Lug Valley is a valley in the Kullu District of the Himalayan region in the state of Himachal Pradesh, India.

For the last 150 years, the people of the valley have been forest contractors in extracting timber from the forest. Today, the main forest contractors in the Himalayan region are still found in the Lug valley.

The Lug valley in Kullu is reportedly the place where the concept of using cables and trolleys for transportation was first employed by the British Forest Department to transport timber out of Himachal Pradesh forests in the early twentieth century.
The valley comprises approximately 90 to 100 villages, including prominent settlements such as Bhalyani, Tiun, shalang , garamnag falan telang Dughilag and Churla. Since 2016, Lug Valley has experienced a major agricultural shift from traditional apple orchards to intensive persimmon (Japanese fruit) cultivation. Due to its high production volume and favorable climate, the valley—particularly around the village of Churla—has emerged as a major commercial hub for persimmon farming in India, earning it the local moniker of "Persimmon Paradise."
Lug Valley is a peaceful, and religiously significant place. Tourism is expected to grow here in the future, especially after the Bhu bhu jot tunnel is built.

============================================================

## Description of the task
In the passage about Lug Valley, what local nickname has the valley earned for its persimmon farming?

## Data for analysis

============================================================

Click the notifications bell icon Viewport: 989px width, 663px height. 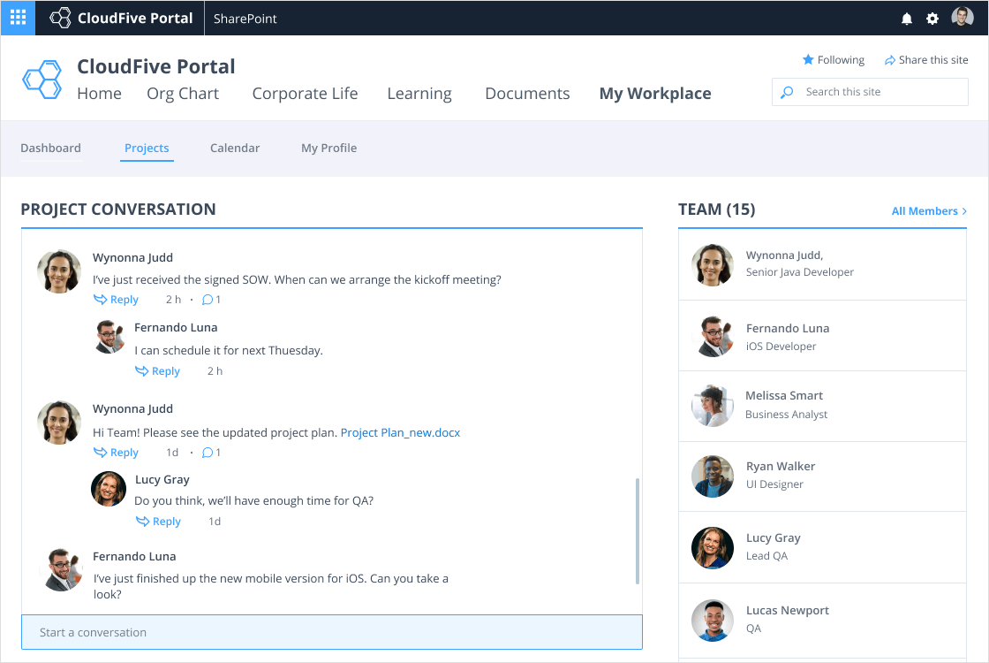click(x=906, y=19)
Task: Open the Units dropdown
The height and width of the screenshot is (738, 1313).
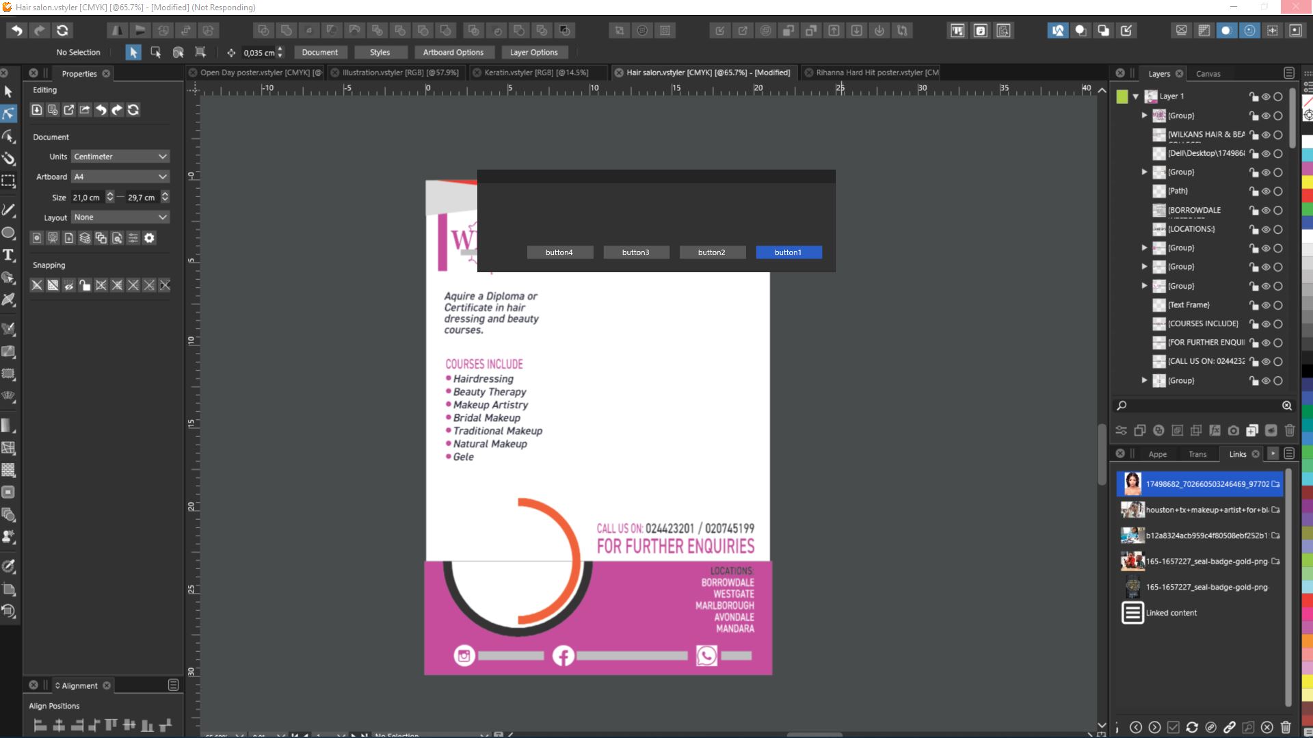Action: [120, 157]
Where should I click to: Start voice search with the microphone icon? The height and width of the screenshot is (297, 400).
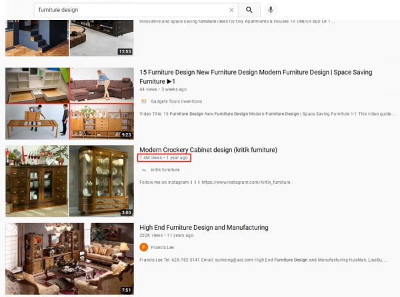[x=271, y=10]
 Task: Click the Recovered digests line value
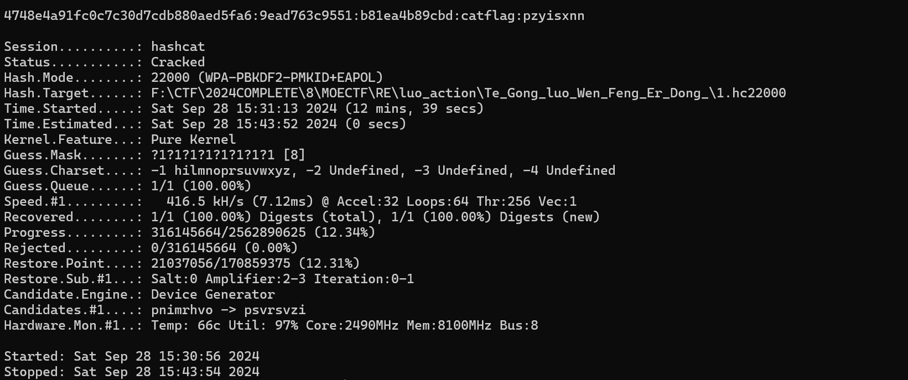point(375,217)
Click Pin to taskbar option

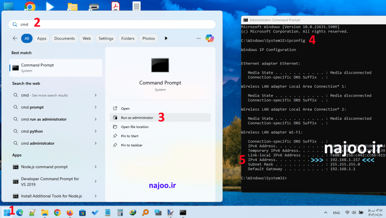point(132,145)
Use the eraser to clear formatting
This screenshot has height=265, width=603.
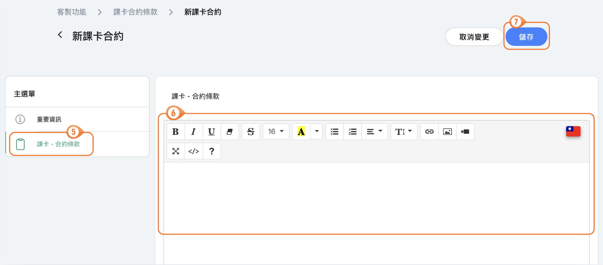(x=230, y=132)
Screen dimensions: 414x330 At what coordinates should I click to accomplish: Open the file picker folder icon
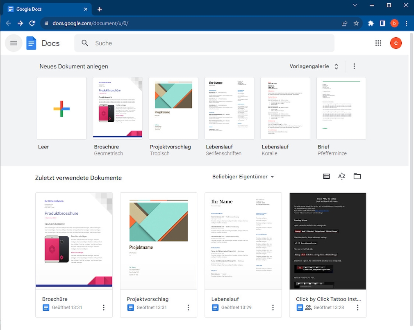pyautogui.click(x=357, y=176)
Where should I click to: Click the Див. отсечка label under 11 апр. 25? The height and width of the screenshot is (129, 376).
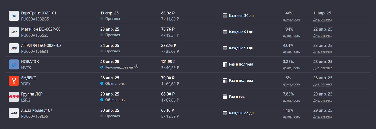point(322,19)
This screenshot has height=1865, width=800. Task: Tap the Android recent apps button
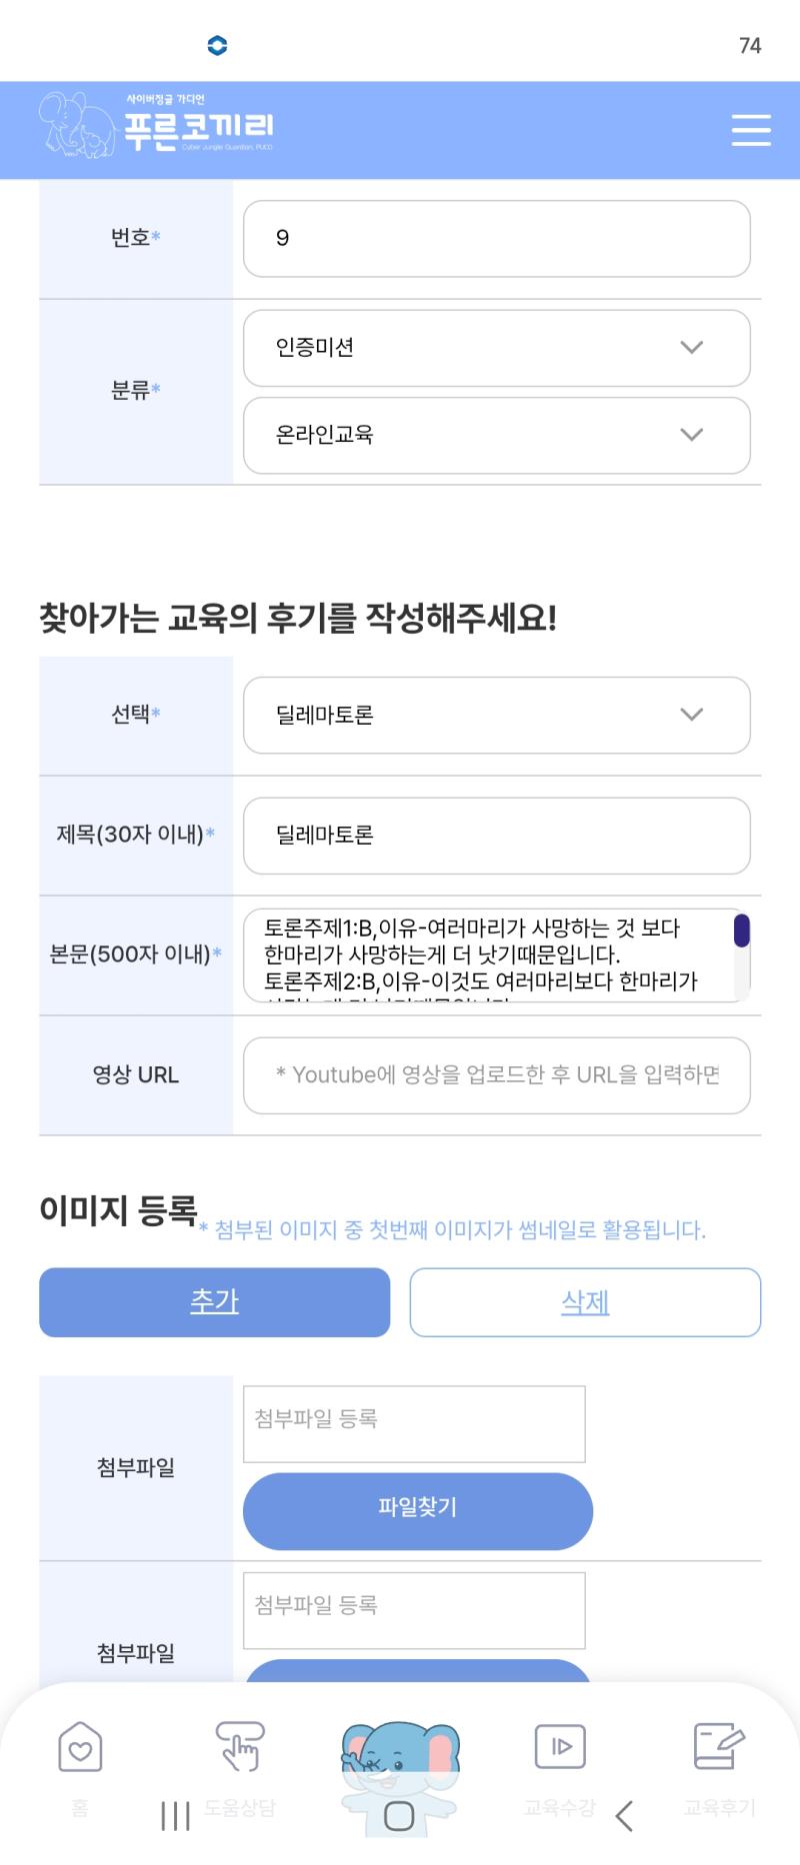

============================================================

## Task response
"Persimmon Paradise"